— start of MATERIAL SUPPLIED —

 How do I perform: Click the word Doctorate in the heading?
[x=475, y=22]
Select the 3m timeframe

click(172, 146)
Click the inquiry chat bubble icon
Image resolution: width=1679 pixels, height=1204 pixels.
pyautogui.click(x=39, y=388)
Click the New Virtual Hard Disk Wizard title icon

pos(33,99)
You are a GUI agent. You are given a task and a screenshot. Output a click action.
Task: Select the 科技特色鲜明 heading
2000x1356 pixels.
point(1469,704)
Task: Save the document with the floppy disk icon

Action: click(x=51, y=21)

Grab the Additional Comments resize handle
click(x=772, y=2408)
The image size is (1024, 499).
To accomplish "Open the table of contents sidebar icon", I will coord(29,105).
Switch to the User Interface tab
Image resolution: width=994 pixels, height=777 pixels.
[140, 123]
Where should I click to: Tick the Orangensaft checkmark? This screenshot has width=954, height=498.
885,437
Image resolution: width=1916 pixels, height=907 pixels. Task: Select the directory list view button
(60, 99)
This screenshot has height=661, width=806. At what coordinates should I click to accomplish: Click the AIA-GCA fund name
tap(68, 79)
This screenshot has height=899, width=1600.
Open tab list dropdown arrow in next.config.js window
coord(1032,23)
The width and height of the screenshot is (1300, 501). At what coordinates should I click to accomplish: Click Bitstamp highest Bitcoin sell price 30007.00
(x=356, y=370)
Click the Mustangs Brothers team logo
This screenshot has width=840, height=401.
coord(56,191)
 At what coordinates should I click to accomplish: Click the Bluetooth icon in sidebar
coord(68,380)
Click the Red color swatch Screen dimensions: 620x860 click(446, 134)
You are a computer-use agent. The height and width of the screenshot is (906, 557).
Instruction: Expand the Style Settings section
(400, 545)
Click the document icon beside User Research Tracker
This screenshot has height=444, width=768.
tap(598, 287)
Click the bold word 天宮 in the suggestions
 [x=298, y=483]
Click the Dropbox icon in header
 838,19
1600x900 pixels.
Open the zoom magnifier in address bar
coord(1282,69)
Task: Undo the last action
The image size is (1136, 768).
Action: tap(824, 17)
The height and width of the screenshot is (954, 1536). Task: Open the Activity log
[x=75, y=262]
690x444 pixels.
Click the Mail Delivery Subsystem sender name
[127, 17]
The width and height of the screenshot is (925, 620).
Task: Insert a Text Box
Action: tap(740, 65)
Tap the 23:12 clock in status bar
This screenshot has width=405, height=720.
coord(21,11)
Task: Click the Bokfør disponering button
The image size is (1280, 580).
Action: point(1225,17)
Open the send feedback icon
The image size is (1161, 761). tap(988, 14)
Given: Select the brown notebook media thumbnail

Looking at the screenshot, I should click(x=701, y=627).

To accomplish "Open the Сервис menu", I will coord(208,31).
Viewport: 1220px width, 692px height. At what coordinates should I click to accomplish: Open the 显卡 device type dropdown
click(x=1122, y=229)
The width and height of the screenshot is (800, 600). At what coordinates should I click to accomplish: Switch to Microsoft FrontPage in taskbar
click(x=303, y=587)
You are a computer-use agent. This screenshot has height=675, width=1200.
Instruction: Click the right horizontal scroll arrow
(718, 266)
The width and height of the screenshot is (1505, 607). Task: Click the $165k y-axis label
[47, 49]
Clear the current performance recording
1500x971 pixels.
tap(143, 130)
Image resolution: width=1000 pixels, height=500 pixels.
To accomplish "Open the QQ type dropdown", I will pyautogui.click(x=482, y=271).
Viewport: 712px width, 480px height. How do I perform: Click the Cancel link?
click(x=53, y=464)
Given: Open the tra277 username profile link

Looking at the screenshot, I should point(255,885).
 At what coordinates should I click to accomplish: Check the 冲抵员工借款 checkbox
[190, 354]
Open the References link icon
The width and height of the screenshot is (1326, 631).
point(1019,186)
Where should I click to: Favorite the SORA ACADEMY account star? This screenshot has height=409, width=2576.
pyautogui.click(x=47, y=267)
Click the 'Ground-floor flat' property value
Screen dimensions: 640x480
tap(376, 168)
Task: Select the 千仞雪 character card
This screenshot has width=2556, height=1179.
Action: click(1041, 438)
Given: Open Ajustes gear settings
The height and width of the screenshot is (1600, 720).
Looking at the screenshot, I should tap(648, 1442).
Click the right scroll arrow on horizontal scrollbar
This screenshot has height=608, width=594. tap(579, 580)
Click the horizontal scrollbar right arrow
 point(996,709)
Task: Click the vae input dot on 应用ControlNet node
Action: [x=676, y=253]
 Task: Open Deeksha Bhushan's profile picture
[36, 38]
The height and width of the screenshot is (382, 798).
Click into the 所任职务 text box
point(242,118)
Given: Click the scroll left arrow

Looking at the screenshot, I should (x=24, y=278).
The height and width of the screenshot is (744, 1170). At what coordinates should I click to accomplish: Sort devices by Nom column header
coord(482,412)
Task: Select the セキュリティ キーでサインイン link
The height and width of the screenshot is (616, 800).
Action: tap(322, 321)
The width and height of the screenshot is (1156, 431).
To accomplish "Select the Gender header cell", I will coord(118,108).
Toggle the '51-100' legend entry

— end of MATERIAL SUPPLIED —

= DO THIS =
Turn the rows above into a JSON list of strings, one string per line. Leave out any blank lines.

= TASK OUTPUT =
[
  " How do I perform: Click the word Doctorate in the heading?",
  "[x=475, y=22]",
  "Select the 3m timeframe",
  "click(172, 146)",
  "Click the inquiry chat bubble icon",
  "Image resolution: width=1679 pixels, height=1204 pixels.",
  "pyautogui.click(x=39, y=388)",
  "Click the New Virtual Hard Disk Wizard title icon",
  "pos(33,99)",
  "You are a GUI agent. You are given a task and a screenshot. Output a click action.",
  "Task: Select the 科技特色鲜明 heading",
  "2000x1356 pixels.",
  "point(1469,704)",
  "Task: Save the document with the floppy disk icon",
  "Action: click(x=51, y=21)",
  "Grab the Additional Comments resize handle",
  "click(x=772, y=2408)",
  "The image size is (1024, 499).",
  "To accomplish \"Open the table of contents sidebar icon\", I will coord(29,105).",
  "Switch to the User Interface tab",
  "Image resolution: width=994 pixels, height=777 pixels.",
  "[140, 123]",
  "Where should I click to: Tick the Orangensaft checkmark? This screenshot has width=954, height=498.",
  "885,437",
  "Image resolution: width=1916 pixels, height=907 pixels. Task: Select the directory list view button",
  "(60, 99)",
  "This screenshot has height=661, width=806. At what coordinates should I click to accomplish: Click the AIA-GCA fund name",
  "tap(68, 79)",
  "This screenshot has height=899, width=1600.",
  "Open tab list dropdown arrow in next.config.js window",
  "coord(1032,23)",
  "The width and height of the screenshot is (1300, 501). At what coordinates should I click to accomplish: Click Bitstamp highest Bitcoin sell price 30007.00",
  "(x=356, y=370)",
  "Click the Mustangs Brothers team logo",
  "This screenshot has width=840, height=401.",
  "coord(56,191)",
  " At what coordinates should I click to accomplish: Click the Bluetooth icon in sidebar",
  "coord(68,380)",
  "Click the Red color swatch Screen dimensions: 620x860 click(446, 134)",
  "You are a computer-use agent. The height and width of the screenshot is (906, 557).",
  "Instruction: Expand the Style Settings section",
  "(400, 545)",
  "Click the document icon beside User Research Tracker",
  "This screenshot has height=444, width=768.",
  "tap(598, 287)",
  "Click the bold word 天宮 in the suggestions",
  " [x=298, y=483]",
  "Click the Dropbox icon in header",
  " 838,19",
  "1600x900 pixels.",
  "Open the zoom magnifier in address bar",
  "coord(1282,69)",
  "Task: Undo the last action",
  "The image size is (1136, 768).",
  "Action: tap(824, 17)",
  "The height and width of the screenshot is (954, 1536). Task: Open the Activity log",
  "[x=75, y=262]",
  "690x444 pixels.",
  "Click the Mail Delivery Subsystem sender name",
  "[127, 17]",
  "The width and height of the screenshot is (925, 620).",
  "Task: Insert a Text Box",
  "Action: tap(740, 65)",
  "Tap the 23:12 clock in status bar",
  "This screenshot has width=405, height=720.",
  "coord(21,11)",
  "Task: Click the Bokfør disponering button",
  "The image size is (1280, 580).",
  "Action: point(1225,17)",
  "Open the send feedback icon",
  "The image size is (1161, 761). tap(988, 14)",
  "Given: Select the brown notebook media thumbnail",
  "Looking at the screenshot, I should click(x=701, y=627).",
  "To accomplish \"Open the Сервис menu\", I will coord(208,31).",
  "Viewport: 1220px width, 692px height. At what coordinates should I click to accomplish: Open the 显卡 device type dropdown",
  "click(x=1122, y=229)",
  "The width and height of the screenshot is (800, 600). At what coordinates should I click to accomplish: Switch to Microsoft FrontPage in taskbar",
  "click(x=303, y=587)",
  "You are a computer-use agent. This screenshot has height=675, width=1200.",
  "Instruction: Click the right horizontal scroll arrow",
  "(718, 266)",
  "The width and height of the screenshot is (1505, 607). Task: Click the $165k y-axis label",
  "[47, 49]",
  "Clear the current performance recording",
  "1500x971 pixels.",
  "tap(143, 130)",
  "Image resolution: width=1000 pixels, height=500 pixels.",
  "To accomplish \"Open the QQ type dropdown\", I will pyautogui.click(x=482, y=271).",
  "Viewport: 712px width, 480px height. How do I perform: Click the Cancel link?",
  "click(x=53, y=464)",
  "Given: Open the tra277 username profile link",
  "Looking at the screenshot, I should point(255,885).",
  " At what coordinates should I click to accomplish: Check the 冲抵员工借款 checkbox",
  "[190, 354]",
  "Open the References link icon",
  "The width and height of the screenshot is (1326, 631).",
  "point(1019,186)",
  "Where should I click to: Favorite the SORA ACADEMY account star? This screenshot has height=409, width=2576.",
  "pyautogui.click(x=47, y=267)",
  "Click the 'Ground-floor flat' property value",
  "Screen dimensions: 640x480",
  "tap(376, 168)",
  "Task: Select the 千仞雪 character card",
  "This screenshot has width=2556, height=1179.",
  "Action: click(1041, 438)",
  "Given: Open Ajustes gear settings",
  "The height and width of the screenshot is (1600, 720).",
  "Looking at the screenshot, I should tap(648, 1442).",
  "Click the right scroll arrow on horizontal scrollbar",
  "This screenshot has height=608, width=594. tap(579, 580)",
  "Click the horizontal scrollbar right arrow",
  " point(996,709)",
  "Task: Click the vae input dot on 应用ControlNet node",
  "Action: [x=676, y=253]",
  " Task: Open Deeksha Bhushan's profile picture",
  "[36, 38]",
  "The height and width of the screenshot is (382, 798).",
  "Click into the 所任职务 text box",
  "point(242,118)",
  "Given: Click the scroll left arrow",
  "Looking at the screenshot, I should (x=24, y=278).",
  "The height and width of the screenshot is (744, 1170). At what coordinates should I click to accomplish: Sort devices by Nom column header",
  "coord(482,412)",
  "Task: Select the セキュリティ キーでサインイン link",
  "The height and width of the screenshot is (616, 800).",
  "Action: tap(322, 321)",
  "The width and height of the screenshot is (1156, 431).",
  "To accomplish \"Select the Gender header cell\", I will coord(118,108).",
  "Toggle the '51-100' legend entry"
]